I COULDNT CARE LESS WHAT SHE EATS THAT IS HER BUSINESS. AND GOING TO PARK. BUT I BELIEVE I SHOULD BE CONSULTED ABOUT DAILY ROUTING FOR CHILDREN

OP posts:
auntiepicklebottom2 · 02/11/2011 18:48

i would be majorly pissed off if my husband told me how to take the DC to school.....most of the time i walk, but sometime i drive...what ever takes my fancy or if i am going shopping/visiting or anything else that needs the car.

MenopausalHaze · 02/11/2011 18:50

Seriously OP - she should leave you with the utmost possible haste. You sound very very aggressive and controlling. Get some help.

auntiepicklebottom2 · 02/11/2011 18:50

BUT I BELIEVE I SHOULD BE CONSULTED ABOUT DAILY ROUTING FOR CHILDREN.....can i ask why.

if you are not taking the DC to school don't you trust your wife to keep her children safe on the school run

GalaxyWeaver · 02/11/2011 18:51

This reply has been deleted

Message withdrawn at poster's request.

AIBUmememememe · 02/11/2011 18:52

BUT I BELIEVE I SHOULD BE CONSULTED ABOUT DAILY ROUTING FOR CHILDREN. SORRY I MEANT ROUTINE NOT ROUTING, THOUGH APT CHOICE OF WORDS ON THIS OCCASSION

aND THE ANSWER IS BECAUSE ITS AN IMPORTANT PART OF THEIR DAY. AND I BELIEVE IN CO PARENTING

OP posts:
grovel · 02/11/2011 18:53

Blimey.

TandB · 02/11/2011 18:54

If you believe in co-parenting then it is open to you to take them to school yourself.

Problem solved.

AIBUmememememe · 02/11/2011 18:55

MenopausalHaze Wed 02-Nov-11 18:50:18
Seriously OP - she should leave you with the utmost possible haste. You sound very very aggressive and controlling. Get some help.

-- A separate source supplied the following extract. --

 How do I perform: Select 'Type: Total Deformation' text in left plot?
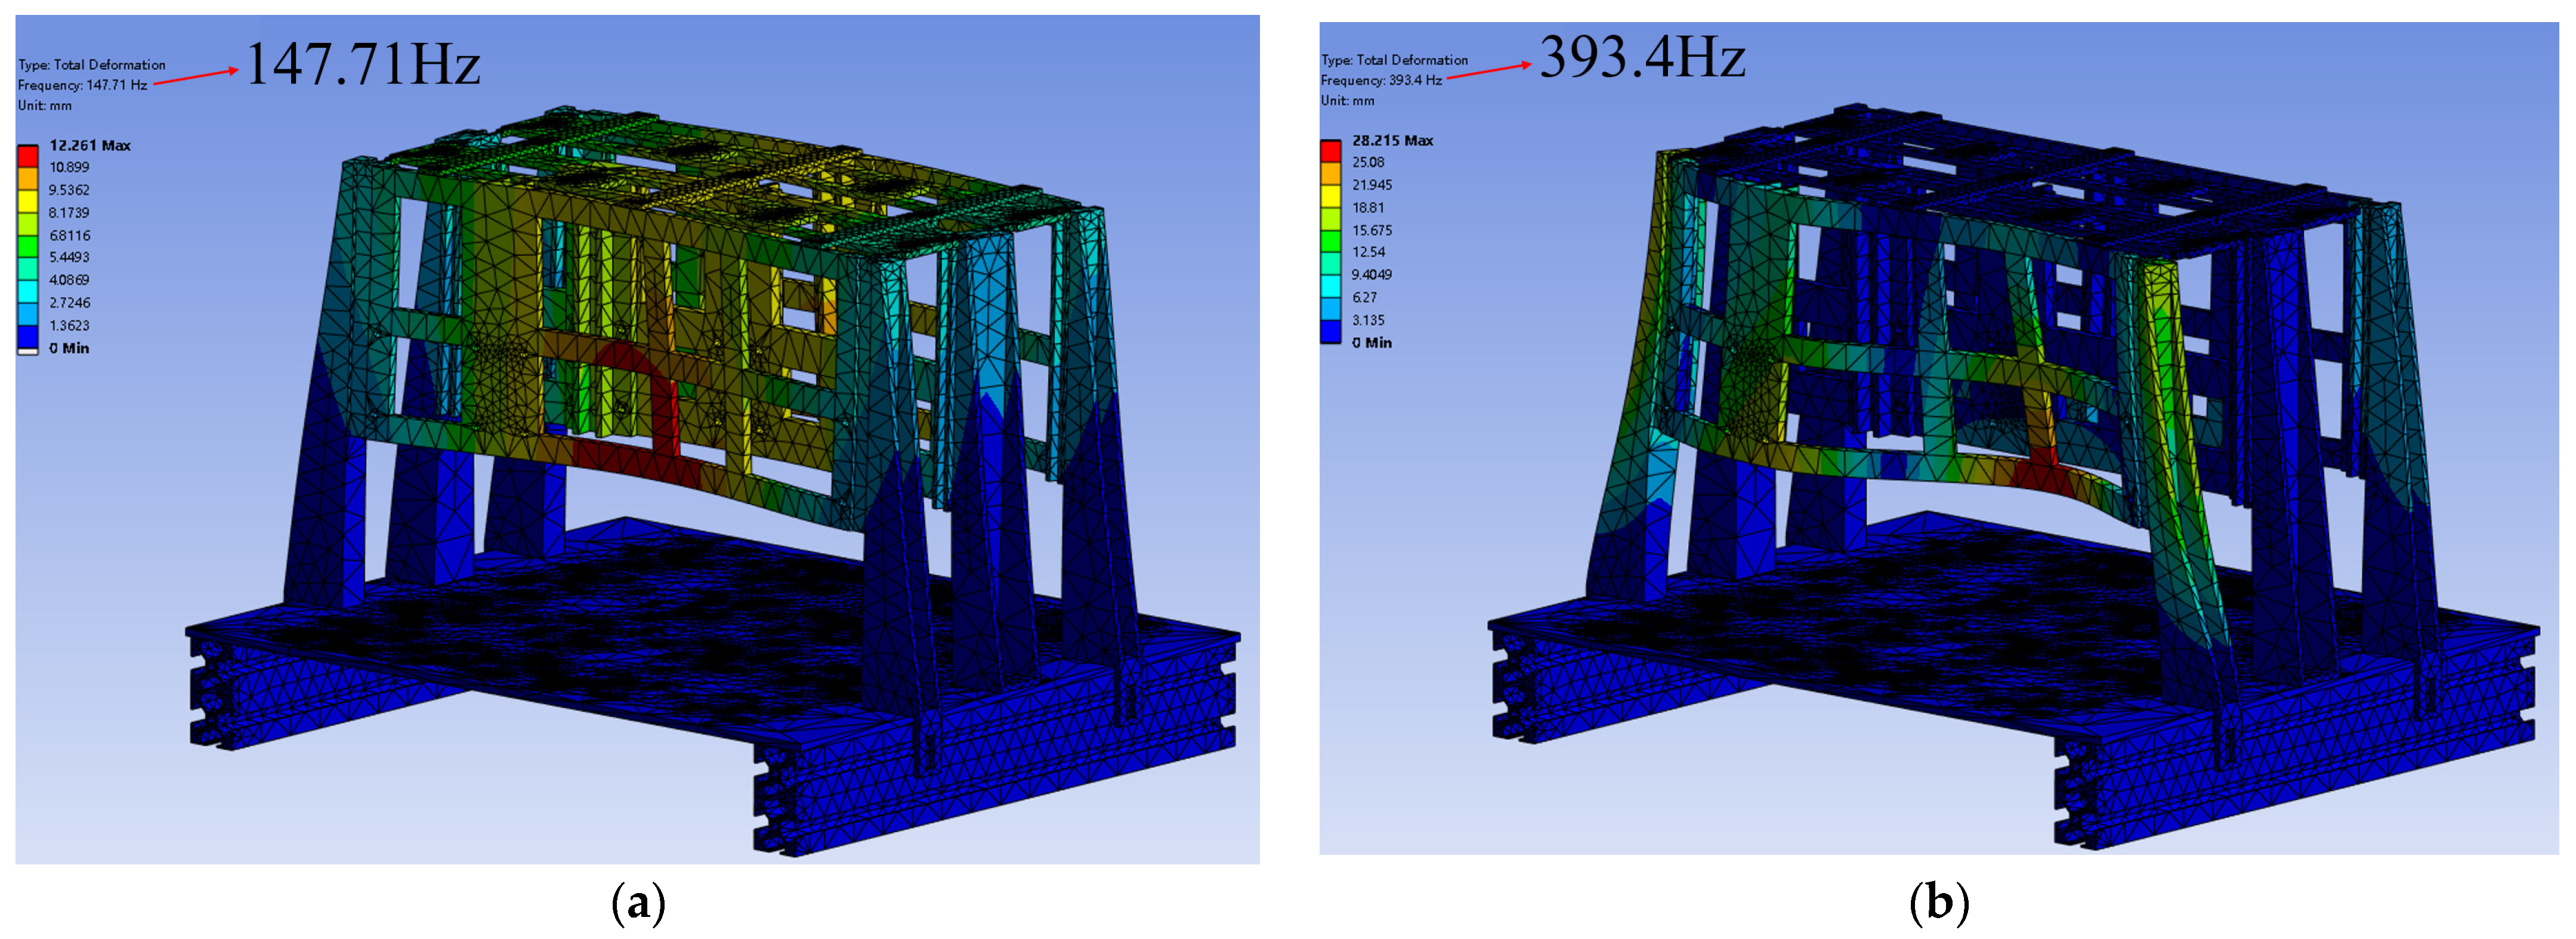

SHE DID YEARS AGO LOL. WELL KICKED ME OUT ACTUALLY. AND BOTH HAPPIER FOR IT. BUT THATS BESIDE POINT I STILL PLAY VERY ACTIVE PART IN KIDS LIFE, PAY ALL MY CHILD SUPPORTS ETC ETC AND MORE. I DONT THINK I SHOULD LOSE THE RIGHT TO CO PARENT THOUGH.

OP posts:
HecateGoddessOfTheNight · 02/11/2011 18:55

Can someone with better eyesight than me do me a favour?

I've read the thread but I can't find the post where the OP says he is telling his wife how she should take the children to school

I can see lots saying he feels it should be a joint decision and he wants to discuss it, but I can't see the one where he is saying he is telling her what to do, but you're all responding to that comment.

could someone c&p it for me, or give me the time of the post and I'll find it. ta muchly.